La mémoire dans les mots

Alors que sa mère se délite dans la maladie d’Alzheimer, Erwin Mortier amortit le choc par l’écriture. Un texte d’une puissance rare, habité par l’émoi de l’écrivain gantois.

Erwin Mortier est quasi inconnu de ce côté de la frontière. Né en 1965, cet auteur surdoué cultive une langue à la Flaubert. Son oeuvre est hantée par le secret, la famille et la guerre, comme le Sommeil des dieux, récompensé par le Prix AKO (le Goncourt néerlandais). Cette fois, il se livre à une bataille perdue d’avance, la maladie d’Alzheimer de sa mère. Ni témoignage ni litanie, ces Psaumes balbutiés flirtent avec la poésie pour traduire le silence de cette inconnue qui ne le reconnaît plus.

Le Vif/L’Express : Pourquoi est-il si cruel pour un écrivain de voir sa mère perdre les mots ?

Erwin Mortier : Parce qu’ils représentent mon matériau de travail. Lorsque la maladie nous attaque dans notre pouvoir, on réalise à quel point la langue est vitale. Comment dire adieu sans elle ? L’écriture lutte symboliquement en visant à vaincre le silence. Je ne pensais pas pouvoir écrire ce livre, mais il m’a sauvé en me réconciliant avec moi-même.  » La poésie subtile que chacun porte en soi  » constitue-t-elle une  » boussole  » idéale ?

Prendre des notes, chaque jour, est un rituel apaisant auquel je me suis accroché religieusement, en cette période chaotique. La langue et le style me renvoient à l’essence, à savoir soutenir mes parents dans ces moments pénibles. L’utilisation de la poésie naît du constat que nos plus grandes peurs, attentes et appréhensions sont indéfinissables. Seule la voix poétique m’aide à les mettre en mots. Ainsi, le lecteur peut y trouver ses résonances et ses silences.

 » Les mots s’envolent, les écrits restent.  » Est-ce la meilleure arme contre la maladie d’Alzheimer qui aliène votre mère ?

Ce texte rend hommage à la place que les livres occupent dans ma vie. Leur magie se situe dans l’incroyable océan de voix littéraires. Certaines ont disparu depuis des millénaires et, pourtant, on les entend encore. Quelle consolation ! Ma mère était une grande lectrice, or ironie du sort, elle ne lira jamais ce texte. Cette catharsis est libératrice et blessante car j’ai dû admettre que ma mère ne pourra pas être sauvée. C’est terrible de parler d’elle au passé, alors qu’elle est présente. Que ressentez-vous face à cette  » pieta  » inversée, où  » les fils portent la mère  » ?

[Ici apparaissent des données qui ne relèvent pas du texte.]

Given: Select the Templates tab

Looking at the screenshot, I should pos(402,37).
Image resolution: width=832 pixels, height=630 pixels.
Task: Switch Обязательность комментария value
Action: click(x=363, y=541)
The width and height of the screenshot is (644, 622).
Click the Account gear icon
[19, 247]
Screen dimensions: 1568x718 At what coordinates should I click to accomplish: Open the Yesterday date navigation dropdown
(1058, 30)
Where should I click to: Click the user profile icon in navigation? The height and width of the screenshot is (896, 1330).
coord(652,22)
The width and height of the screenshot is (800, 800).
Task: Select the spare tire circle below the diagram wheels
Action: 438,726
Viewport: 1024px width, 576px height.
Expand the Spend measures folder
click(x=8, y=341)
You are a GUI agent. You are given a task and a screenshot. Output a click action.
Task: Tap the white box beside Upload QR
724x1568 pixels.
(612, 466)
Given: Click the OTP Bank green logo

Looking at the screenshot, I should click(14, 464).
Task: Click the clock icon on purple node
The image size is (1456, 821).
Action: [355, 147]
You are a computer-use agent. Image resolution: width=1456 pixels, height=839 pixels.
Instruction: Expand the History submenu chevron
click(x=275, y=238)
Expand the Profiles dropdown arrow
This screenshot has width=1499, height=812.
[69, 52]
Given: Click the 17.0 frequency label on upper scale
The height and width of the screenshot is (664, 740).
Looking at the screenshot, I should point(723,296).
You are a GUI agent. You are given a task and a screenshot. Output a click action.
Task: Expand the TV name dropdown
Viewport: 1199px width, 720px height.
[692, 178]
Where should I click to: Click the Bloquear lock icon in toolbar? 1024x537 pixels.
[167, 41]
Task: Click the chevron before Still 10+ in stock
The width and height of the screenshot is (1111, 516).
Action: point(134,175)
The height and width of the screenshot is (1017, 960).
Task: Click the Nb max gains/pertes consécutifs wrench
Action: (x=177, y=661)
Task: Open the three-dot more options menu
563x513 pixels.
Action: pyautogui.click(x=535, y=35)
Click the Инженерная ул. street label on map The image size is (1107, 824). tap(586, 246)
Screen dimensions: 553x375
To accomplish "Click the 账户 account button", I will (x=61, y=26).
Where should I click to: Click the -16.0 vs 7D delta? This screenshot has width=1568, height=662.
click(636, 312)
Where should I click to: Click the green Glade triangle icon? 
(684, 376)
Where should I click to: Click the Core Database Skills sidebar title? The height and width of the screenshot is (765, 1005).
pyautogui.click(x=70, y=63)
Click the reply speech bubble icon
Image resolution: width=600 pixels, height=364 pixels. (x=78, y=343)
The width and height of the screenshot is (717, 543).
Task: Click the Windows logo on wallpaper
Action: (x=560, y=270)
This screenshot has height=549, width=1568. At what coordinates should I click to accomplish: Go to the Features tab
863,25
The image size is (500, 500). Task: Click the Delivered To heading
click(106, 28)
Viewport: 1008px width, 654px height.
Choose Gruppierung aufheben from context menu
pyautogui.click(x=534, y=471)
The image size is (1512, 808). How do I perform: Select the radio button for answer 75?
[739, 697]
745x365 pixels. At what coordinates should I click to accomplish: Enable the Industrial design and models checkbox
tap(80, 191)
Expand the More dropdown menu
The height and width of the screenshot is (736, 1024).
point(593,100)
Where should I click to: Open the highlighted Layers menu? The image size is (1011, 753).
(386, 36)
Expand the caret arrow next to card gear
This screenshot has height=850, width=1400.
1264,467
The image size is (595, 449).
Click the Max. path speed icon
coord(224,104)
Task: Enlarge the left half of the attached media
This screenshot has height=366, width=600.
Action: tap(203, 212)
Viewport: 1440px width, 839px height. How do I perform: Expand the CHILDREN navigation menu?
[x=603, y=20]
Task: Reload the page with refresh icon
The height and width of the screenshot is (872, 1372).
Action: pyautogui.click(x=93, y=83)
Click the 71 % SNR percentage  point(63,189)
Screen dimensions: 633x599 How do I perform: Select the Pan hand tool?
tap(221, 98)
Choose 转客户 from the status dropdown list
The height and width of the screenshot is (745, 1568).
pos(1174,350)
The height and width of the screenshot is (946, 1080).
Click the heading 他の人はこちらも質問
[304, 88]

C’est dans la nature des choses… Tôt ou tard, on doit s’occuper de nos parents vieillissants, mais il est dur d’admettre que ce toit protecteur s’effondre. Ce renversement me rend mélancolique. Il y a deux façons de vieillir, soit on l’accepte en lâchant prise, soit on s’accroche à l’angoisse d’une expérience invincible. Ici, la fragilité s’accompagne de l’impossibilité de communiquer. L’histoire de vie de ma mère s’achevant dans l’inconnu, il appartient à ce livre de boucler la boucle. J’espère que ses petits-enfants liront un jour ce mémorial. Pourquoi les cicatrices forment-elles le fil rouge de votre oeuvre ?

Côté maternel, j’ai grandi dans une famille bardée de cicatrices. Mes grands-parents ont souffert d’un passé impossible à transmettre. Celui d’un frère, enrôlé volontairement dans l’armée hitlérienne. Le poids du secret m’a rendu sensible. Les cicatrices façonnent notre personnalité, elles donnent du relief au marbre qui nous constitue. Grâce à l’écriture, j’ai pu me souvenir de ma mère avant la maladie, une femme qui m’a transmis la générosité de la vie. Vivement que cette prière à un dieu, non défini, fasse briller l’obscurité.

Psaumes balbutiés – Livres d’heures de ma mère, par Erwin Mortier, éd. Fayard, 187 p.